Consigne écrite 1 - Recopiez fidèlement, dans l'article sur le verbe « envoyer », tout le passage qui va de « Et pour vous » jusqu'à « un péril mortel. ».

Texte cité -
══════════
ENVOYER
(an-vo-ié ; plusieurs disent an-voi-ié) , j'envoie, tu envoies, il envoie, nous envoyons, vous envoyez, ils envoient ; j'envoyais, nous envoyions, vous envoyiez ; j'enverrai ; j'enverrais ; envoie, envoyons, envoyez ; que j'envoie, que tu envoies, qu'il envoie, que nous envoyions, que vous envoyiez, qu'ils envoient ; que j'envoyasse ; envoyant ; envoyé v. a.1° Mettre en voie, en chemin ; faire partir. Envoyer un courrier, un exprès. Ils se sont envoyé des présents.
Et pour vous y conduire Assuérus m'envoie [RAC., Esth. III, 2]
On m'envoie à Pyrrhus, j'entreprends ce voyage [ID., Andr. I, 1]
Par extension. Envoyer quelqu'un aux honneurs, l'envoyer là où il trouvera des honneurs.
Prince que j'ai peine à quitter, à quelques honneurs qu'on m'envoie [CORN., Œdipe, III, 1]
Envoyer à la mort, remettre quelqu'un à ceux qui doivent lui ôter la vie.
Fig. Envoyer à la mort, exposer à un péril mortel.
══════════
Données de travail -
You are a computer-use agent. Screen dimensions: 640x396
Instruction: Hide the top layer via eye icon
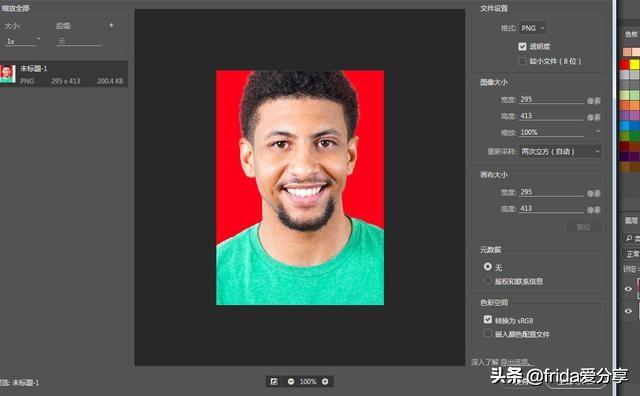point(628,289)
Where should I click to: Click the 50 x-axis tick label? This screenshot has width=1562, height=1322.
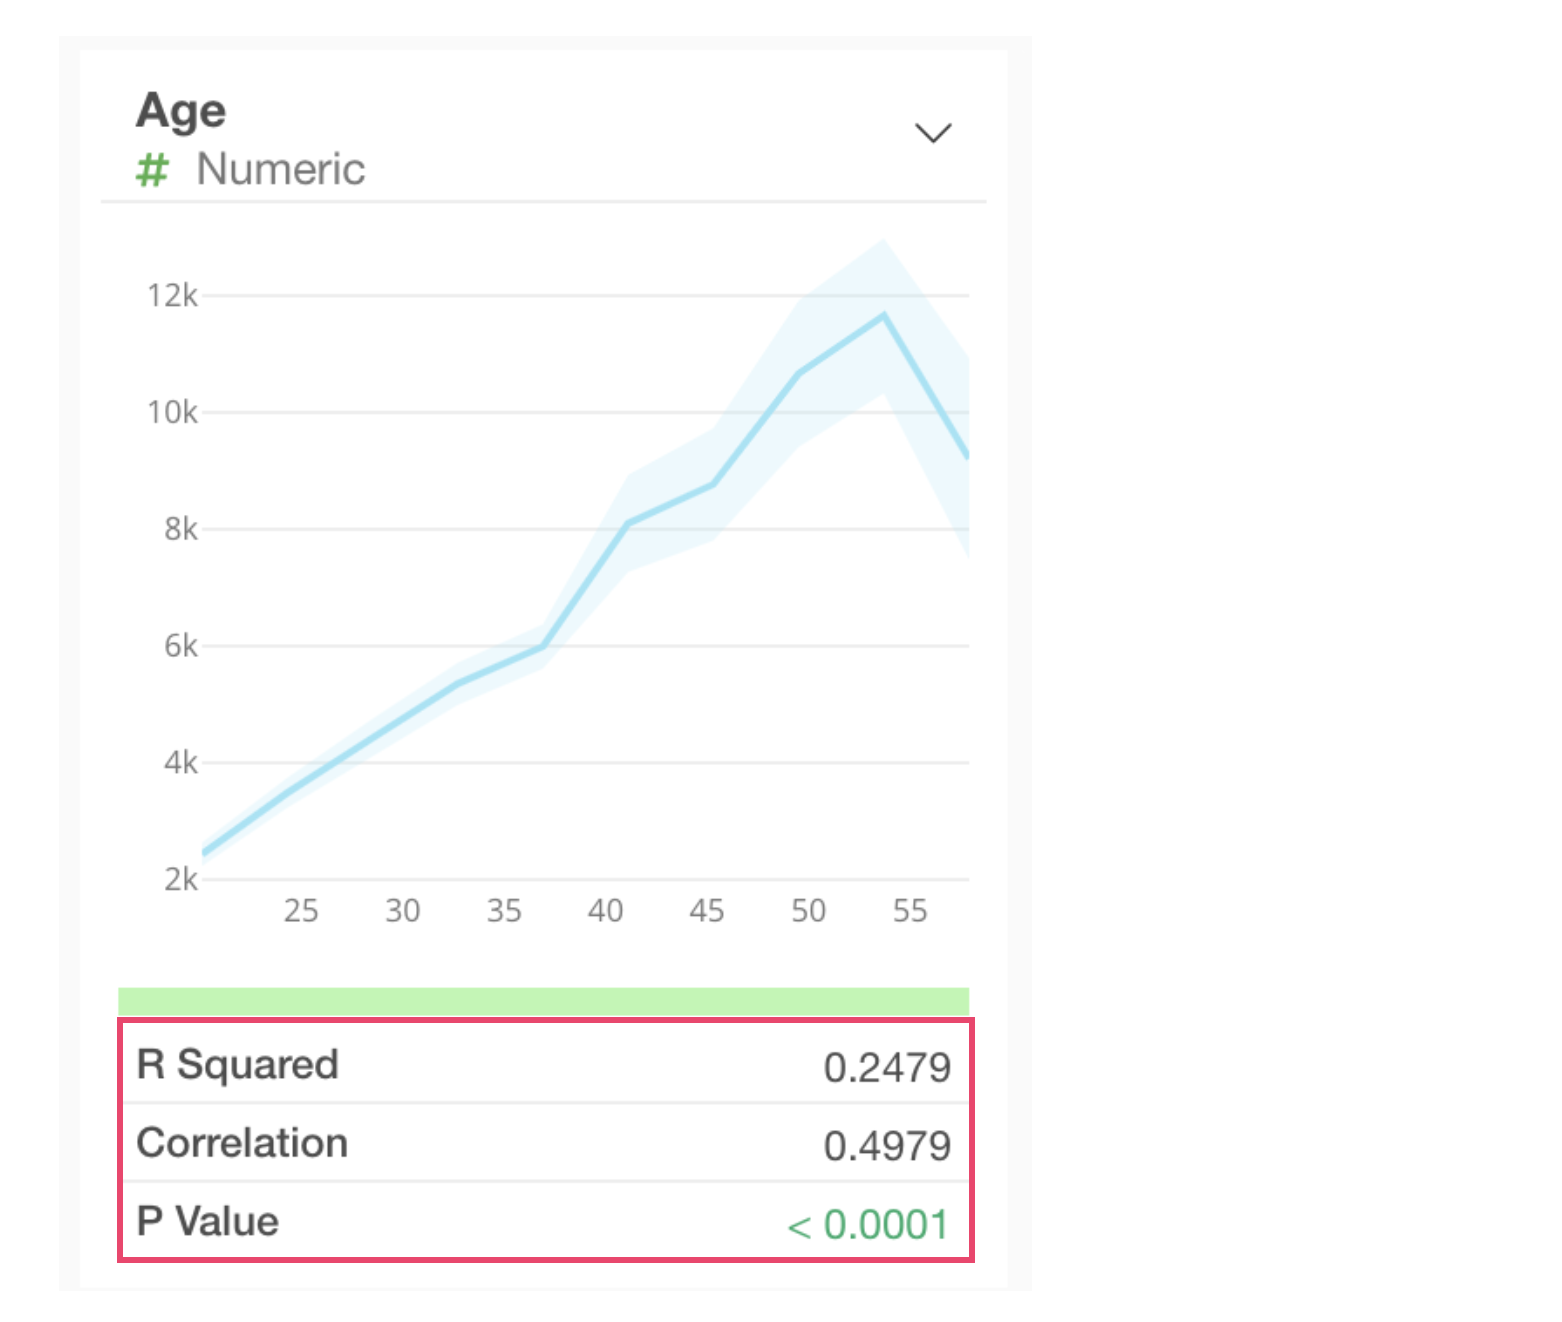(808, 911)
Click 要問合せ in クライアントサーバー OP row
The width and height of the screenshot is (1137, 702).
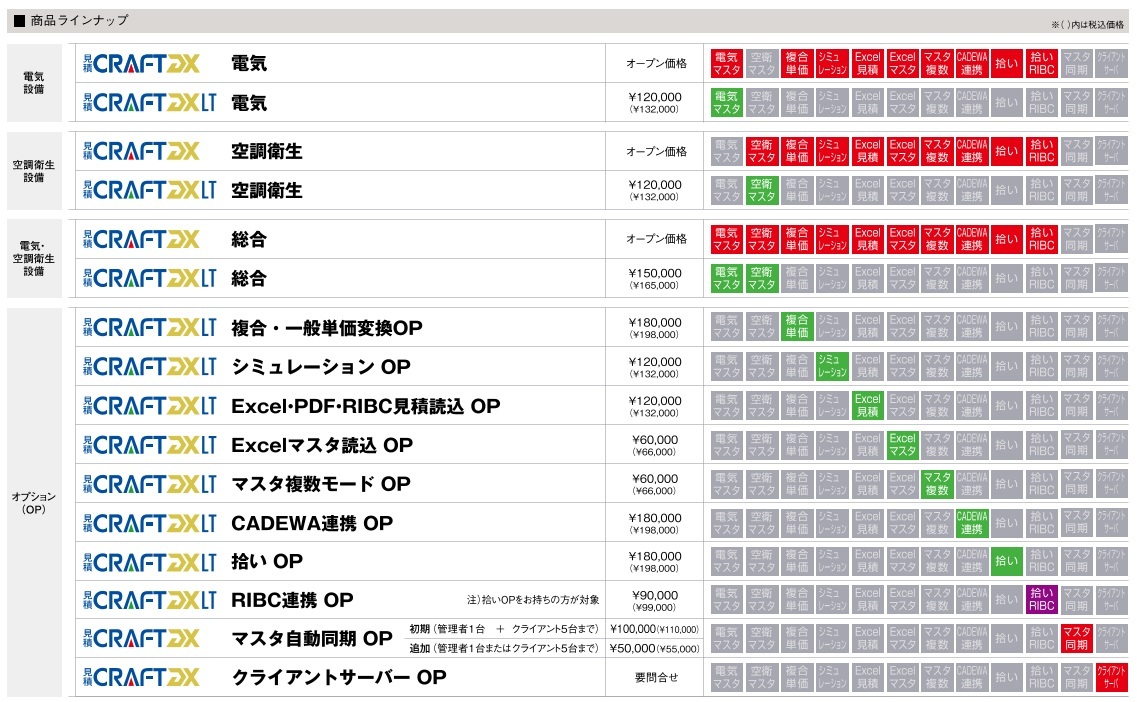656,677
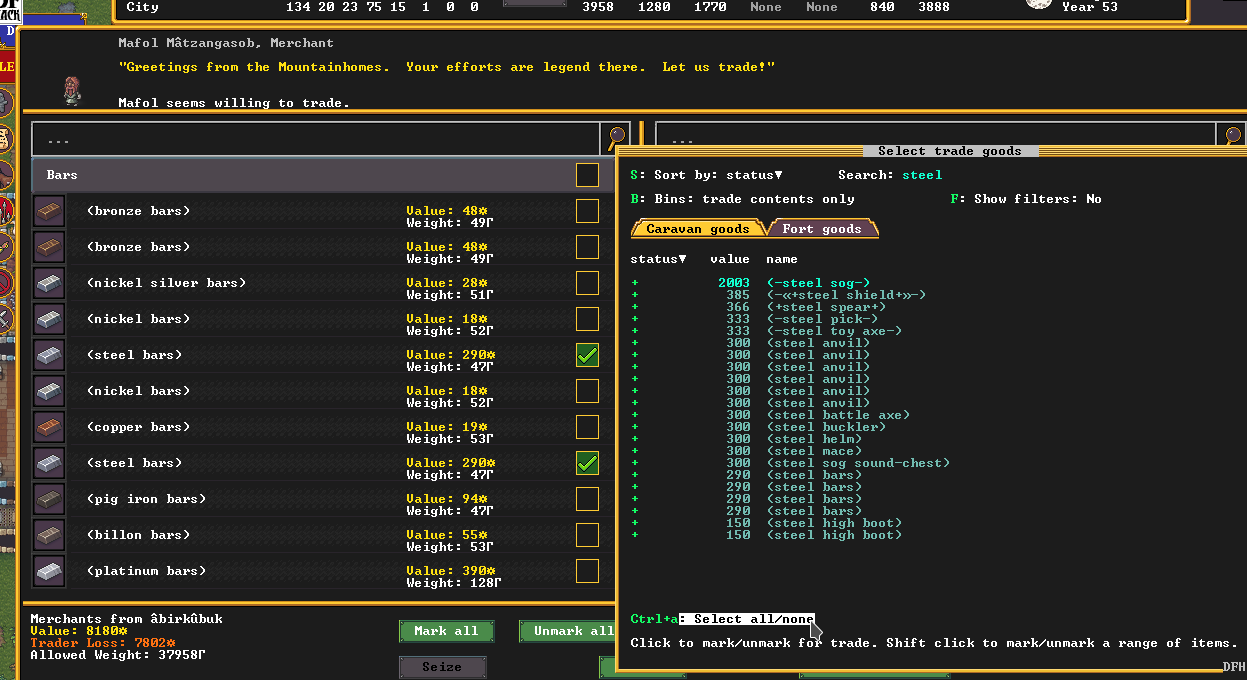Toggle Show filters option
Image resolution: width=1247 pixels, height=680 pixels.
[1025, 199]
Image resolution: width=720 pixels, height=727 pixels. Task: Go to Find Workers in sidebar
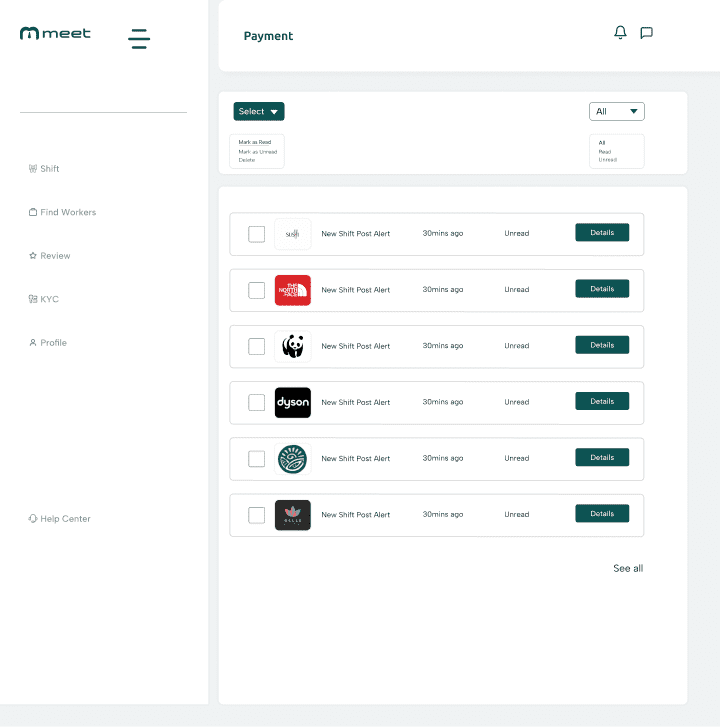click(67, 212)
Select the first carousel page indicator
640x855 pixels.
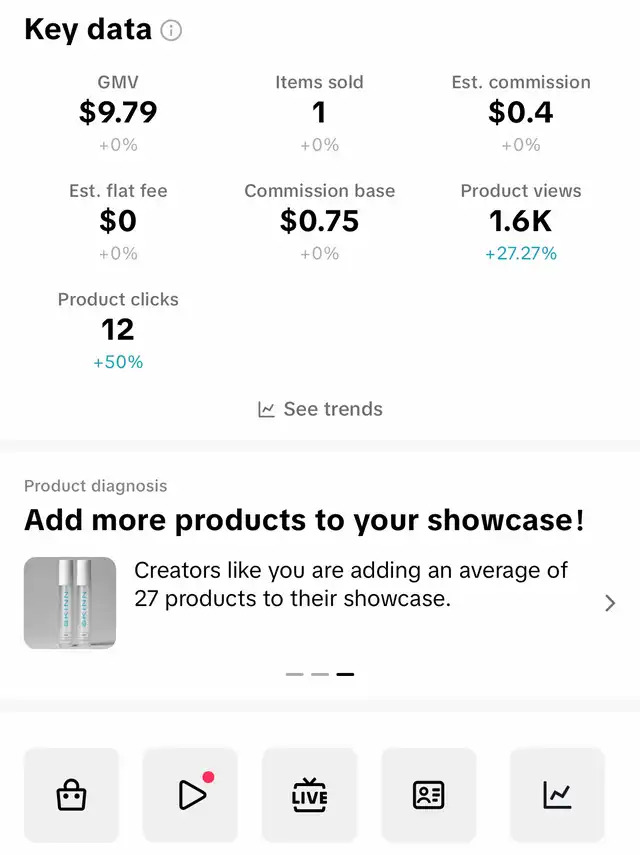tap(294, 675)
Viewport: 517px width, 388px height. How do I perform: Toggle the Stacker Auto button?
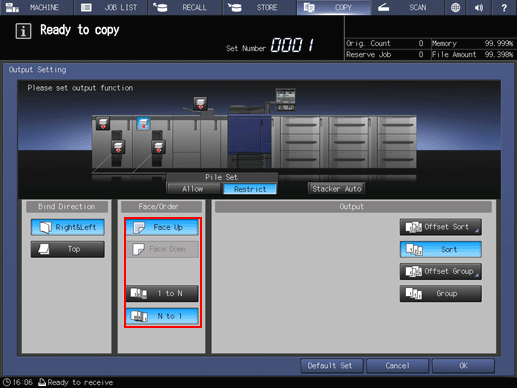tap(336, 189)
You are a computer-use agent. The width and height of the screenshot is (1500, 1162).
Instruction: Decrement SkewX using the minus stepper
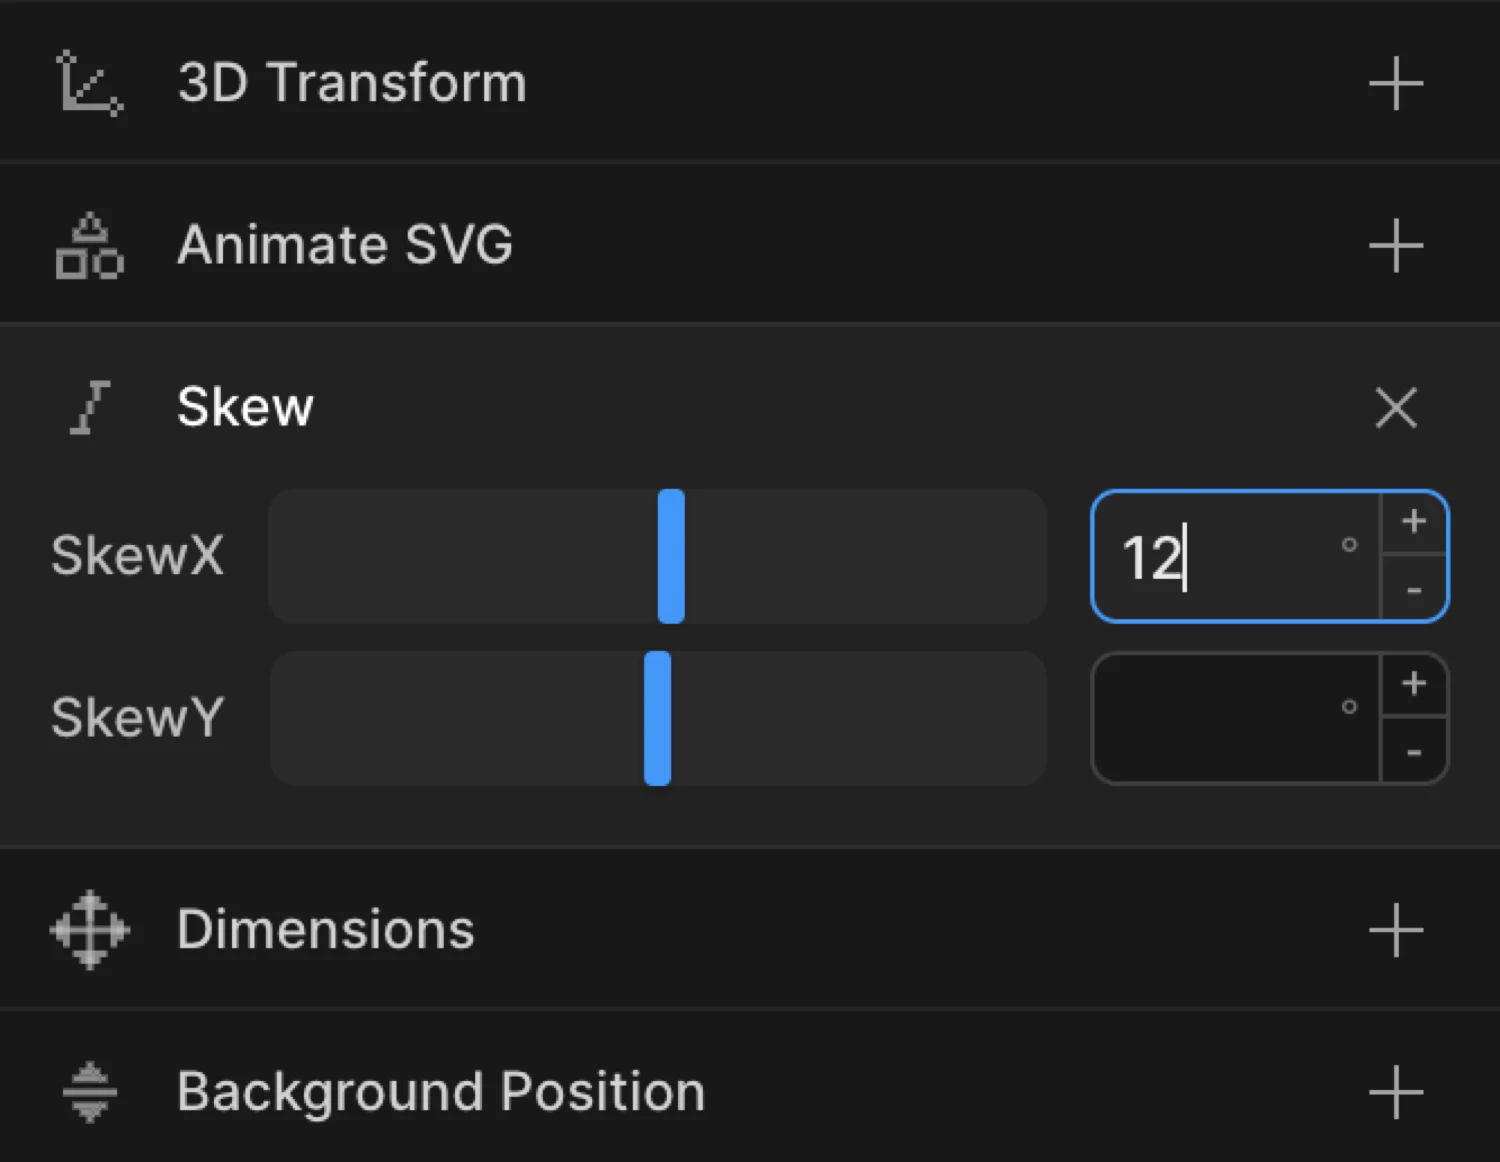(x=1414, y=590)
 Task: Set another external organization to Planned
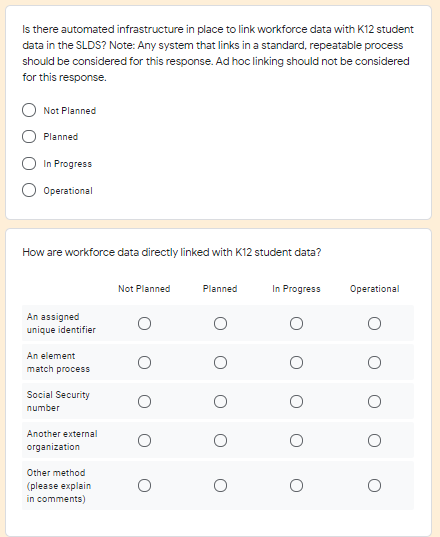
══════════
Consigne écrite 2 - Répétez à l'identique, dans les enregistrements, tout ce qui va de la ligne contenant « You are a computer-use agent. The » jusqu'à la fin des enregistrements, les deux bornes comprises. Laissez les images de côté dans votre réponse.

Résultat attendu 1 -
Et pour vous y conduire Assuérus m'envoie [RAC., Esth. III, 2]
On m'envoie à Pyrrhus, j'entreprends ce voyage [ID., Andr. I, 1]
Par extension. Envoyer quelqu'un aux honneurs, l'envoyer là où il trouvera des honneurs.
Prince que j'ai peine à quitter, à quelques honneurs qu'on m'envoie [CORN., Œdipe, III, 1]
Envoyer à la mort, remettre quelqu'un à ceux qui doivent lui ôter la vie.
Fig. Envoyer à la mort, exposer à un péril mortel.

Résultat attendu 2 -
You are a computer-use agent. The width and height of the screenshot is (1500, 1162).
Instruction: Decrement SkewX using the minus stepper
(x=1414, y=590)
 Task: Set another external organization to Planned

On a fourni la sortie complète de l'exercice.